▶ THE PROBLEM
When the word "agent" shows up in a line of the records below, copy that line.

Saved data entries
[Start of Attachment]

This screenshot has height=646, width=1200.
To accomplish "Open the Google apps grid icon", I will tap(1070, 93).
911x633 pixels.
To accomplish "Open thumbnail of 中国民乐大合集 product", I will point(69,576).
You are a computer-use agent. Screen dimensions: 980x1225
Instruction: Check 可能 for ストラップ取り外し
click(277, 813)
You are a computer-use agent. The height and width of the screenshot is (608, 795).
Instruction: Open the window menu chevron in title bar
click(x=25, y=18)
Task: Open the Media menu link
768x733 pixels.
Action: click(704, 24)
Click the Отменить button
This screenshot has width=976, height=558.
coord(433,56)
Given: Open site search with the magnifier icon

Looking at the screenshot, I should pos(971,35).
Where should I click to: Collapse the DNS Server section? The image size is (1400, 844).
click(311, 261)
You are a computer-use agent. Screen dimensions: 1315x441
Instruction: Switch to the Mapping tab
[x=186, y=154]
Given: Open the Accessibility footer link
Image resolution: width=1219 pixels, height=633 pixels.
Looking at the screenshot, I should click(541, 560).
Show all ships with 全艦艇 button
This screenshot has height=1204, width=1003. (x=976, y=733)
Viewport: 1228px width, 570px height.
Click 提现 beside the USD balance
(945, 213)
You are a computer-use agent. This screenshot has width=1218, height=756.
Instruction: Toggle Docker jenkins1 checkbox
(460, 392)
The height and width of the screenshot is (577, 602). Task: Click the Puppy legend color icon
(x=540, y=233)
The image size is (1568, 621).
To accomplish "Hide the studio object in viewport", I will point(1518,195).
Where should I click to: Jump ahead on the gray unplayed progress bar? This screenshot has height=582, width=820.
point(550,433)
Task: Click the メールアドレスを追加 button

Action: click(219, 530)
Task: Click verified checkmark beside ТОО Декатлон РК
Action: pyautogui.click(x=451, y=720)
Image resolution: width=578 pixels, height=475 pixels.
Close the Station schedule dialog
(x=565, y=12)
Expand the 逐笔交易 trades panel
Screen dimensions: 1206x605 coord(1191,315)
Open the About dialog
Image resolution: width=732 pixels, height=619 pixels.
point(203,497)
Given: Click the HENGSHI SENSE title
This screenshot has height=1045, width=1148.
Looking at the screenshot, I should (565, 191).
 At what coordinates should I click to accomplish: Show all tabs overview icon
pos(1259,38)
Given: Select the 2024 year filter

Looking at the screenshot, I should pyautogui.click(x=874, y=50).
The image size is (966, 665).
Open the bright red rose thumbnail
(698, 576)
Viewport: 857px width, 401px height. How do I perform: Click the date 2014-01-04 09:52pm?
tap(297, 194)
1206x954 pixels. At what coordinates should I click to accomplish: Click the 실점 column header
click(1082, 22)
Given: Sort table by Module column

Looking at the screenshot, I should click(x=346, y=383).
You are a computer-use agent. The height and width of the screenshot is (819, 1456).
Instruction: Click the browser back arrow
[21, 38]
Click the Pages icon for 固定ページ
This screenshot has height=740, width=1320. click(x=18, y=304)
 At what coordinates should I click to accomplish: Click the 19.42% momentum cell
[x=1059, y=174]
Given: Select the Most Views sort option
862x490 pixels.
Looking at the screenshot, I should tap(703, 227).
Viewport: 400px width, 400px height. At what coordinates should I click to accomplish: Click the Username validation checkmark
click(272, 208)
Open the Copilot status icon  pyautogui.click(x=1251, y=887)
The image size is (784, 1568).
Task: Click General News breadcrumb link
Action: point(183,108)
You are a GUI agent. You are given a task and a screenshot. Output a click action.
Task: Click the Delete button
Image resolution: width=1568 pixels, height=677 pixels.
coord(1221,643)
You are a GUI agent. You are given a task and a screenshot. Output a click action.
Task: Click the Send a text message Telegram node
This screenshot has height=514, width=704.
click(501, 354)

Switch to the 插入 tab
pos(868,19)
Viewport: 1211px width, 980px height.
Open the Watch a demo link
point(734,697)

[End of Attachment]

▶ RESULT FOR THIS EXERCISE
You are a computer-use agent. Screen dimensions: 980x1225
You are a computer-use agent. The height and width of the screenshot is (608, 795).
You are a computer-use agent. Screen dimensions: 1315x441
You are a computer-use agent. This screenshot has width=1218, height=756.
You are a computer-use agent. The height and width of the screenshot is (819, 1456).
You are a GUI agent. You are given a task and a screenshot. Output a click action.
You are a GUI agent. You are given a task and a screenshot. Output a click action.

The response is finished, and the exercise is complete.